"Cara amiga Andressa,
Chegou outro dia na escola uma dessas professoras que fazem mestrado e entrevista professores para escrever a tese, a fim de conseguir o título. Como você já observou, em nossa escola vira e mexe tem alguém entregando questionários, aplicando testes. A justificativa é sempre o trabalho que precisam escrever, o relatório para entregar, a coleta de dados, etc. Esse pessoal diz que é para eles conhecerem melhor a realidade da escola, para obterem dados concretos e por aí vai.
Acho que você também já passou por isso, não?
Claro que ajudo quando posso: afinal, a gente não quer prejudicar um colega de profissão… Mas depois fico pensando. Será que um simples questionário, por maior que seja o número de questões, dá conta da tal realidade? Como explicar – até porque não perguntam sobre isso – as longas horas de correção, os finais de semana preparando material, o cansaço que se acumula ao longo do tempo? Como dizer o quanto nos atemoriza a agressividade crescente dos alunos? Como explicar o quanto de paciência e abdicação de nossa auto-estima temos que ter para lidar com a indisciplina, a falta de respeito, as palavras impróprias com que os alunos e, às vezes, seus pais nos tratam?
Alguém já perguntou como você faz para que o salário pague suas necessidades básicas? Alguma pergunta sobre a sensação de fracasso quando a aula não sai de acordo com o que previmos e preparamos? Você já encontrou nesses questionários alguma indagação sobre nossa dupla, e por vezes tripla, jornada de trabalho?
Fico com a impressão de que as perguntas mais importantes, aquelas que tocam profundamente nossa relação com o magistério, nunca são feitas. As que coloquei há pouco não são as únicas e nem sei se são tão relevantes. Foi uma forma de exemplificar.
★ ★ ★ ★ ★ ★ ★
> **Lista de tarefas**:
1. Reproduza o trecho da carta sobre os questionários na escola entre "Claro que ajudo" e "pais nos tratam?", inclusive.
2. Indique se cada afirmação abaixo está de acordo com a carta sobre os questionários na escola, respondendo sim ou não e citando literalmente as palavras decisivas da carta: (a) os questionários perguntam sobre as longas horas de correção; (b) quem escreve a carta ajuda quando pode; (c) as perguntas citadas na carta são as únicas importantes.
3. Prossiga a carta sobre os questionários na escola a partir da última frase apresentada.
★ ★ ★ ★ ★ ★ ★
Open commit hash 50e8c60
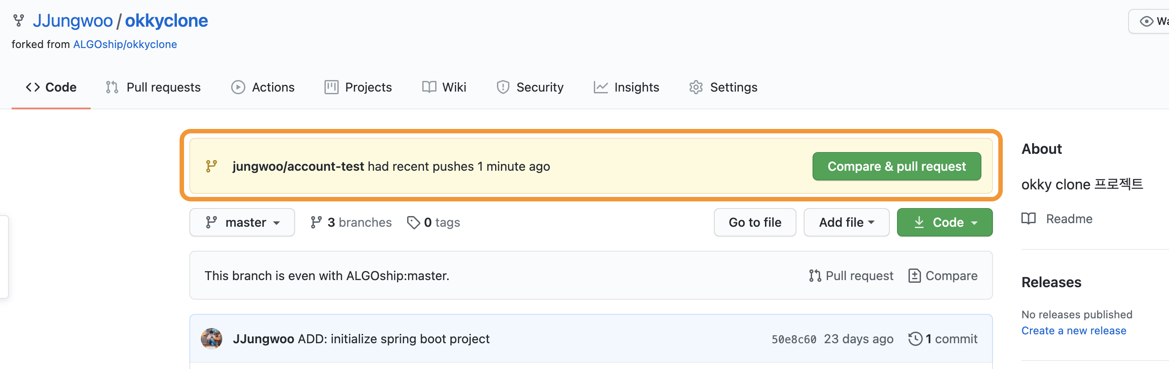tap(793, 339)
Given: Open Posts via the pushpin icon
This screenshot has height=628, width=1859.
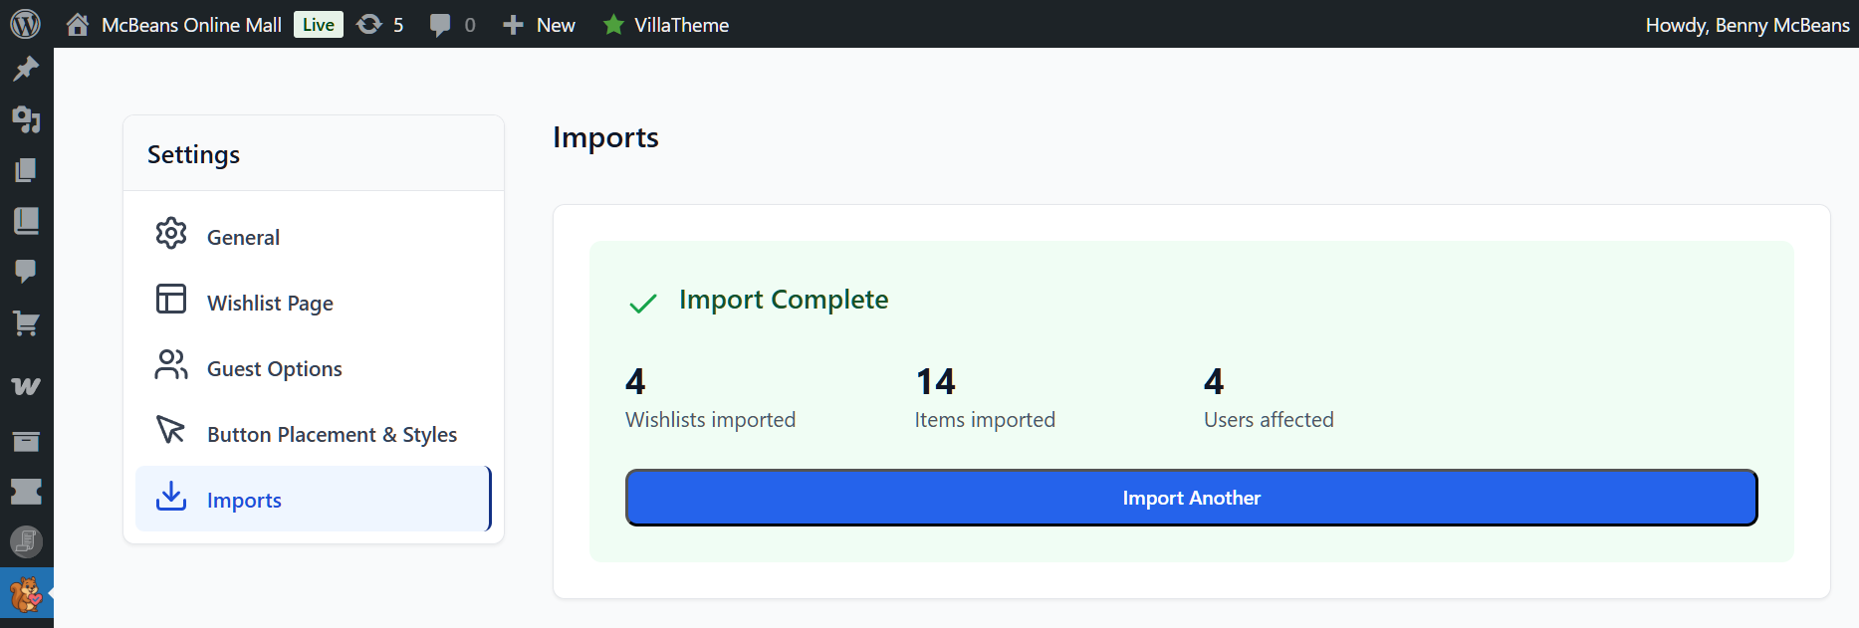Looking at the screenshot, I should click(x=26, y=69).
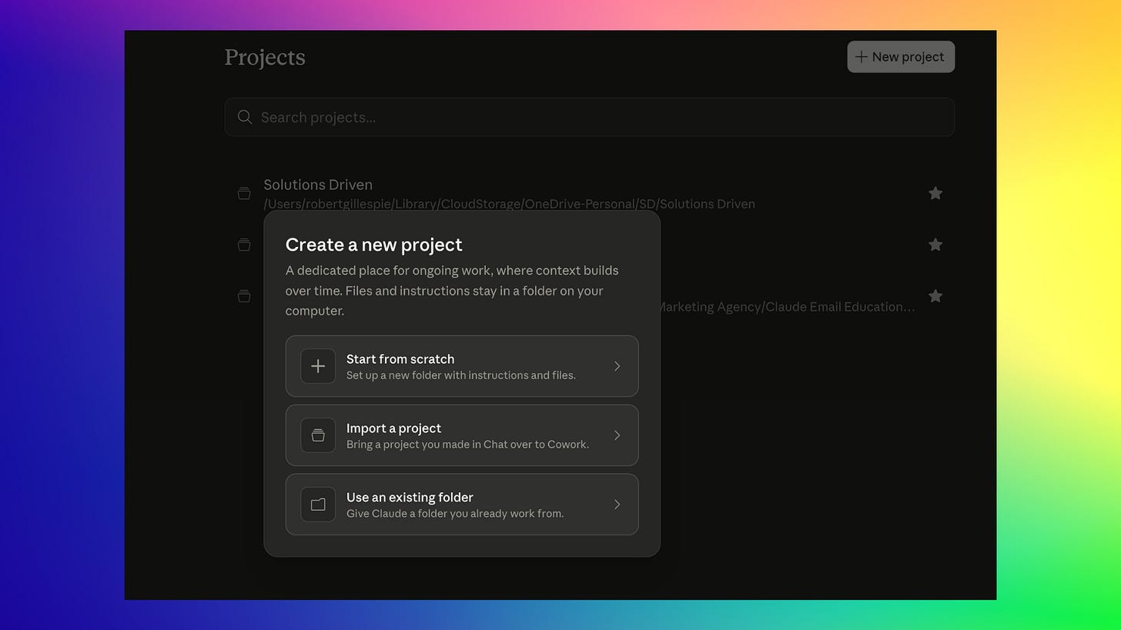Select the Import a project option

pos(462,435)
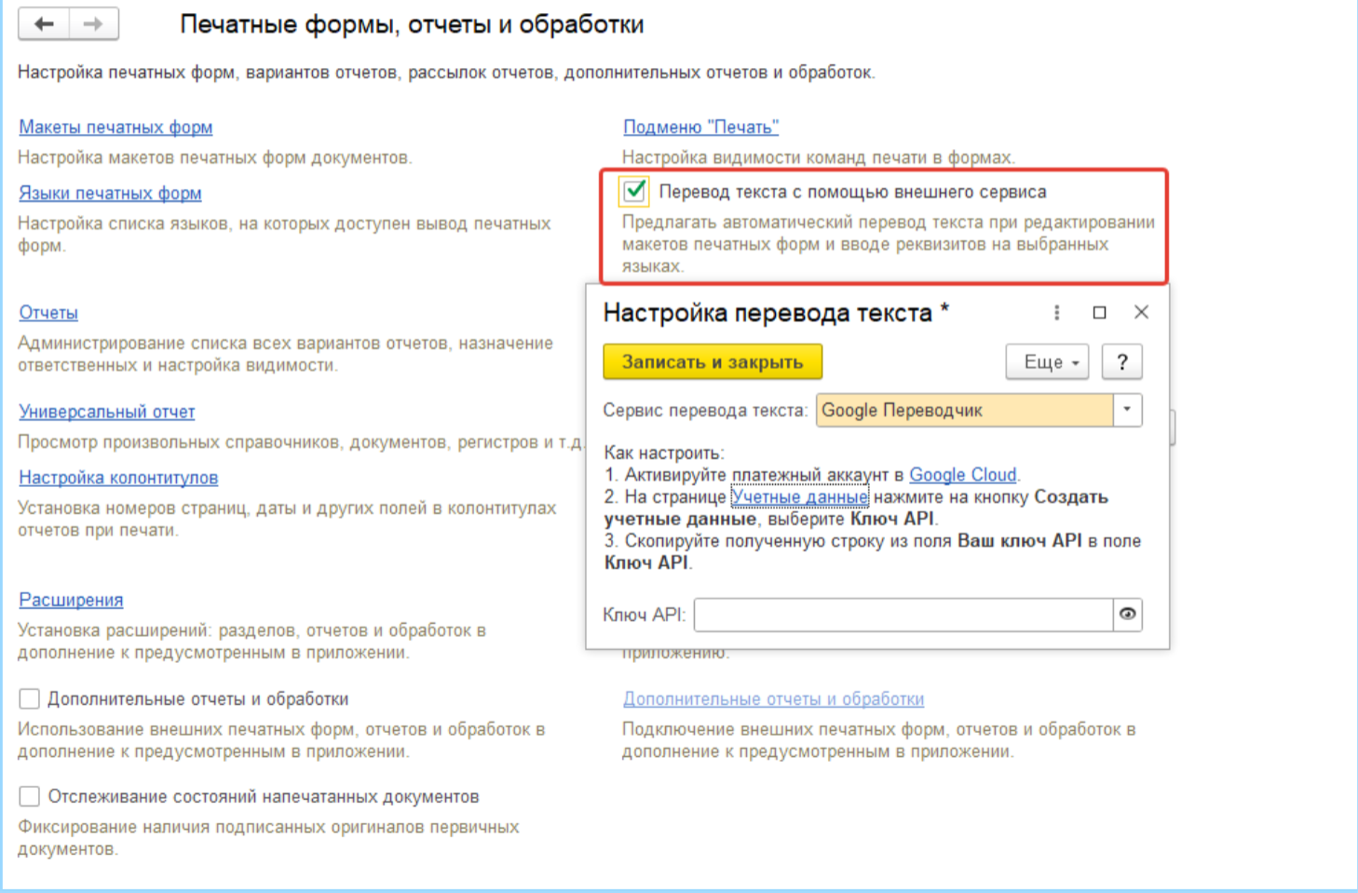Screen dimensions: 1358x893
Task: Maximize the translation settings dialog
Action: click(1099, 313)
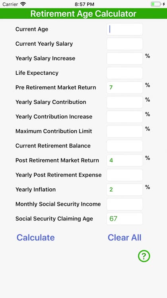The image size is (167, 298).
Task: Select the Current Yearly Salary field
Action: coord(124,44)
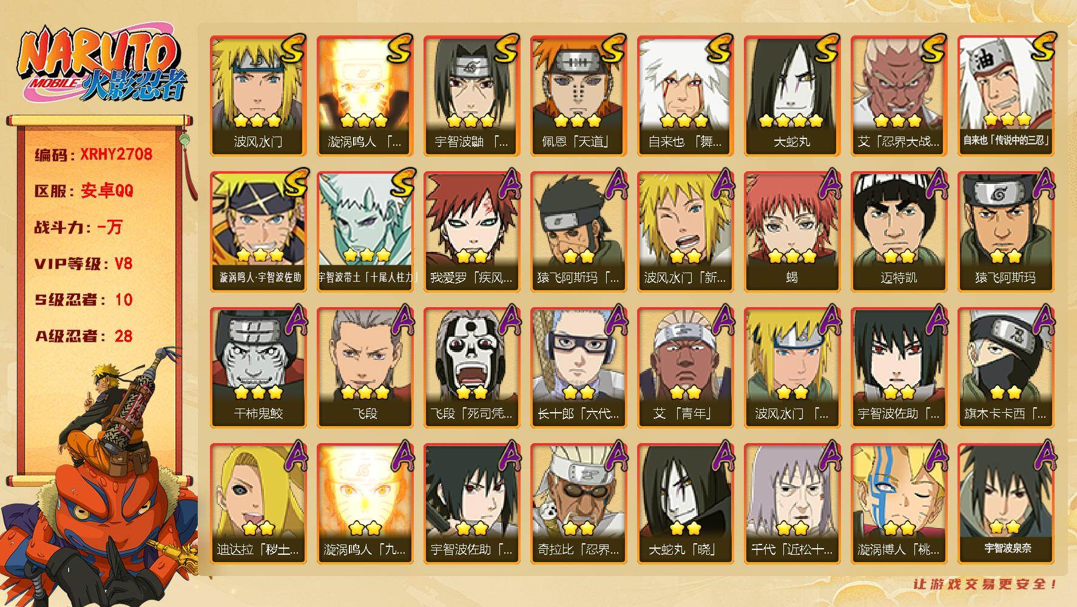Click the S rank badge on 波风水门
Viewport: 1077px width, 607px height.
point(292,49)
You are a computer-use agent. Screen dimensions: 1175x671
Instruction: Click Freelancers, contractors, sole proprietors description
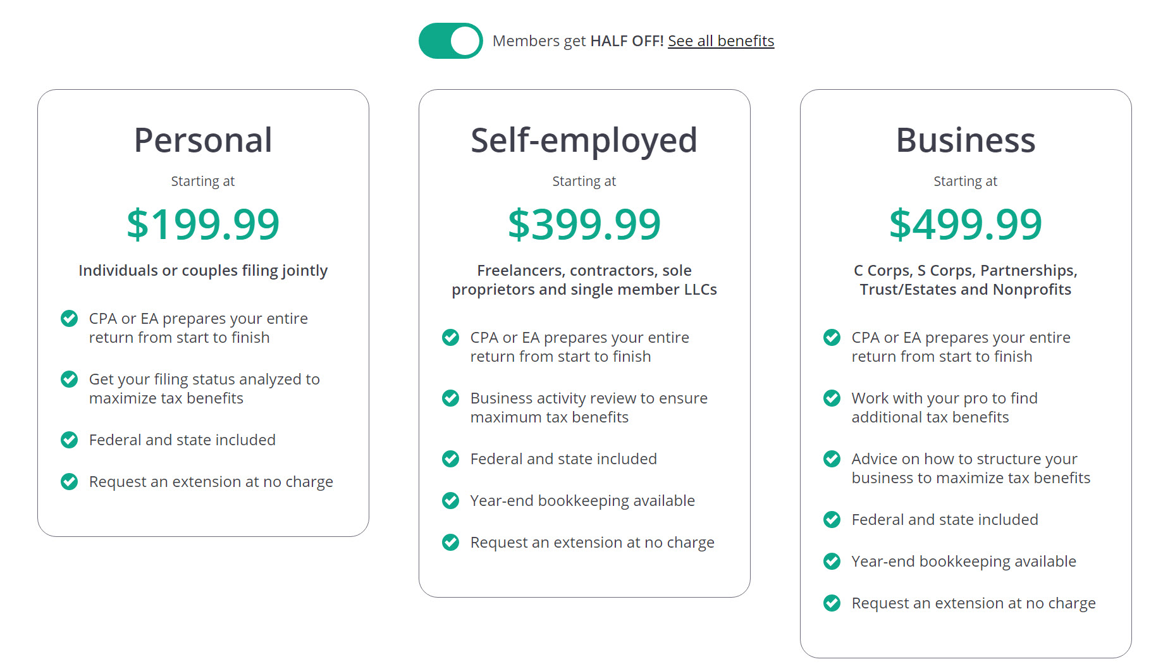click(584, 280)
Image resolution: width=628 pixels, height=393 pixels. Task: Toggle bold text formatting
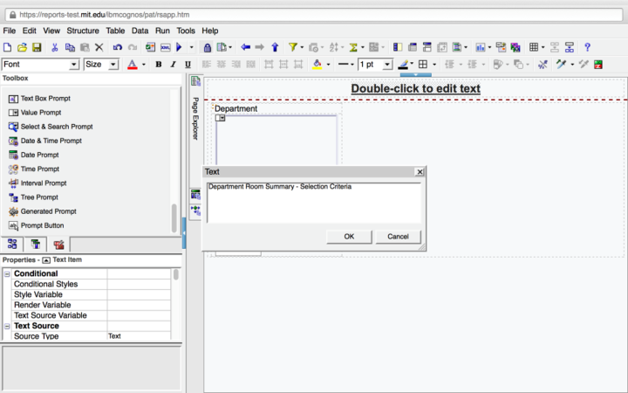tap(159, 65)
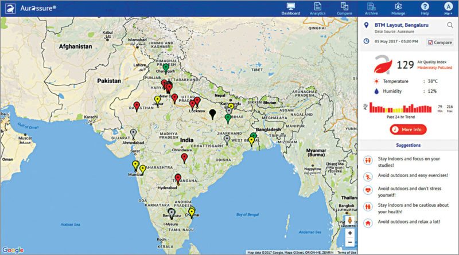
Task: Select the black marker near Lucknow
Action: pyautogui.click(x=212, y=113)
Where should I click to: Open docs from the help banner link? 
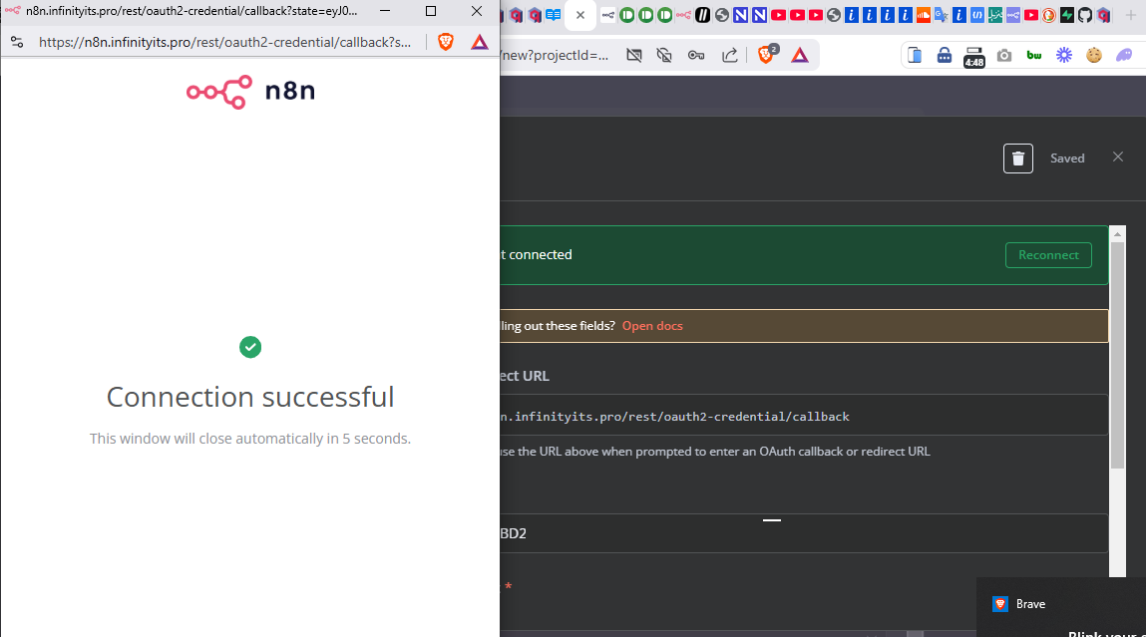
★ ★ ★ ★ ★ ★ ★
> **Respostas**:
1.
Claro que ajudo quando posso: afinal, a gente não quer prejudicar um colega de profissão… Mas depois fico pensando. Será que um simples questionário, por maior que seja o número de questões, dá conta da tal realidade? Como explicar – até porque não perguntam sobre isso – as longas horas de correção, os finais de semana preparando material, o cansaço que se acumula ao longo do tempo? Como dizer o quanto nos atemoriza a agressividade crescente dos alunos? Como explicar o quanto de paciência e abdicação de nossa auto-estima temos que ter para lidar com a indisciplina, a falta de respeito, as palavras impróprias com que os alunos e, às vezes, seus pais nos tratam?

2.
(a) Não: "até porque não perguntam sobre isso".
(b) Sim: "Claro que ajudo quando posso".
(c) Não: "As que coloquei há pouco não são as únicas".

3.
Outro dia, a diretora da escola autorizou mais uma dessas pesquisas. Na hora do intervalo, fui abordada por um aluno de graduação que fazia um levantamento sobre o estado de leitura dos professores. E lá veio aquela lista de questões tratando de aspectos que já conhecemos de outros questionários, insistindo sobre os mesmos assuntos: o que você lê? o que leu até hoje? qual o primeiro livro lido de que lembra? qual o papel de seu professor na formação do gosto pela leitura? como você motiva os alunos a ler? E mais uma. E outra mais. Respondi as que me pareceram menos comprometedoras. As últimas respostas, então, foram chutadas…
Depois que o rapaz foi embora, ainda dei mais três aulas, e sentia alguma coisa me incomodando. No caminho de volta para casa e durante boa parte da noite fiquei pensando sobre as respostas e sobre as perguntas e fiz um balanço pessoal.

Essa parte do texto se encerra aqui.